Das Ziel dieser Arbeit war es, die Rolle des Tumorsuppressors p16INK4a bei der Immuntherapie mit Tag-spezifischen Th1-Zellen im RIP1-Tag2 Mausmodell zu untersuchen. Hierzu wurden RIP1-Tag2 Mäuse zunächst in vivo mit Tag-Th1 Zellen behandelt. Dies führte zu einer geringeren Anzahl an Ki67-positiven, proliferierenden Tumorzellen und ging mit einer Induktion von p16INK4a einher. Anschließend wurde der Effekt der Th1-Zytokine IFN und TNF auf Tumorzellen in vitro untersucht. Auch hier kam es unter dem Einfluss von IFN und TNF zu einer verringerten Proliferation der Tumorzellen und einer vermehrten Expression von p16INK4a. Eine vermehrte Transkription von p16INK4a (CKDN2a) konnte jedoch nicht beobachtet werden. Auch die Aktivität des Seneszenzmarkes SA-β-Gal war in den Tumorzellen durch die IFN und TNF Behandlung verstärkt. Analog zu der in den murinen Tumorzellen beobachteten p16INK4a Induktion unter dem Einfluss von IFN und TNF kam es unter der Th1-Zytokintherapie auch in Zellen der humanen Rhabdomyosarkomzelllinie A204 zu einer vermehrten p16INK4a Expression.
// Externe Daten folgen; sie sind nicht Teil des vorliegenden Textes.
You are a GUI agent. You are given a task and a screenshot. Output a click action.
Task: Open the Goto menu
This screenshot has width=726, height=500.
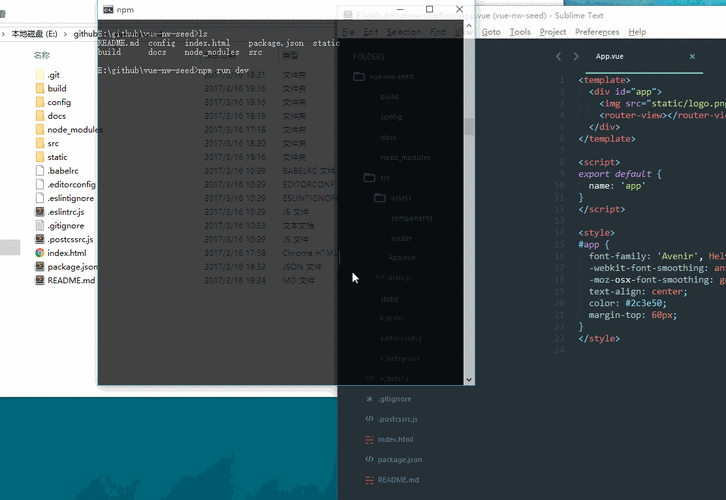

Um die funktionelle Rolle von p16INK4a bei der Induktion des Zellzyklusarrests durch die IFN und TNF Behandlung zu untersuchen, wurde ein Kockdown von p16INK4a mittels shRNA durchgeführt. Ohne funktionell aktives p16INK4a kam es einerseits zu einer deutlich beschleunigten Proliferation der Tumorzellen, andererseits konnte durch die Behandlung mit IFN und TNF kein Zellzyklusarrest mehr induziert werden.